After D-Day he was responsible for port security and a Mulberry harbour at Arromanches, and later similar duties in Belgium and Germany. He was promoted to major as Port Security Control Officer in Hamburg and to GSO II Intelligence (Ports and Frontiers) on the staff of HQ 8th Corps District, before demobilisation in April 1946. He took his delayed MA at Cambridge and joined the Public Records Office in 1947.
In 1944 he had married Mercy Sholl, who was teaching at a preparatory school, which had been evacuated to Alfoxton House in Somerset, a house with historical associations with Coleridge and Wordsworth. Here her brother, Ernest Sholl, was school chaplain and Classics master, subsequently becoming Rector of Holford and Vicar of Stogursey.

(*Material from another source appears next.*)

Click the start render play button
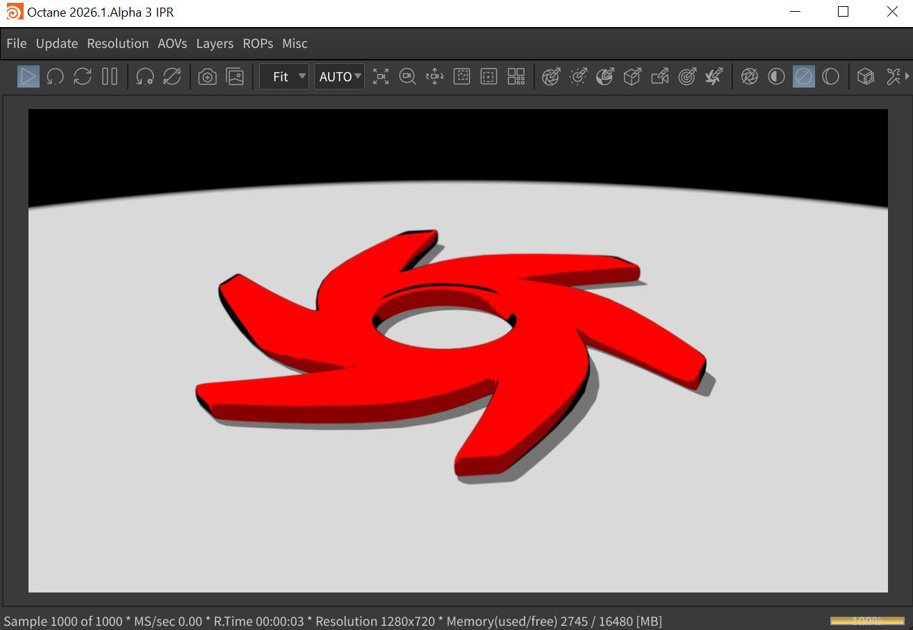 pyautogui.click(x=28, y=76)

Outside the Public Record Office Jeffery Ede was a Lecturer in Archive Administration at the School of Librarianship and Archive Administration at University College London. He also acted as a Unesco expert advising on the national archives of Tanzania in 1963-64. From 1972 to 1978 he was Chairman of the British Academy Committee on Oriental Documents and in 1976-78 Vice-President of the International Council on Archives (ICA). He served for three years as the President of the Society of Archivists, and in 1979 was made a Freeman of the Goldsmiths' Company and of the City of London.
In retirement in Somerset, at Drayton and later at Ilminster, Ede served as a co-opted member of the county council's Libraries, Museums and Records Committee (1980-88) and as Chairman of the Somerset Archaeological and Natural History Society's Library Committee (1987-93). He sorted and listed the society's own administrative records for transfer to the Somerset Record Office; and similarly a collection of records of the Cely Trevilian family of Midelney and papers of the Heritage of the Ile Trust in Ilminster. He also compiled a report on the records of the Clerical & Medical insurance company and undertook several missions for the ICA and Unesco to Cyprus, Lesotho and Iraq.
His abiding characteristics in public and private life were a sense of duty and discipline, leavened by an easy manner and kindness, understanding and courtesy. He was, too, able to stand back and observe himself and others with puckish humour and wit.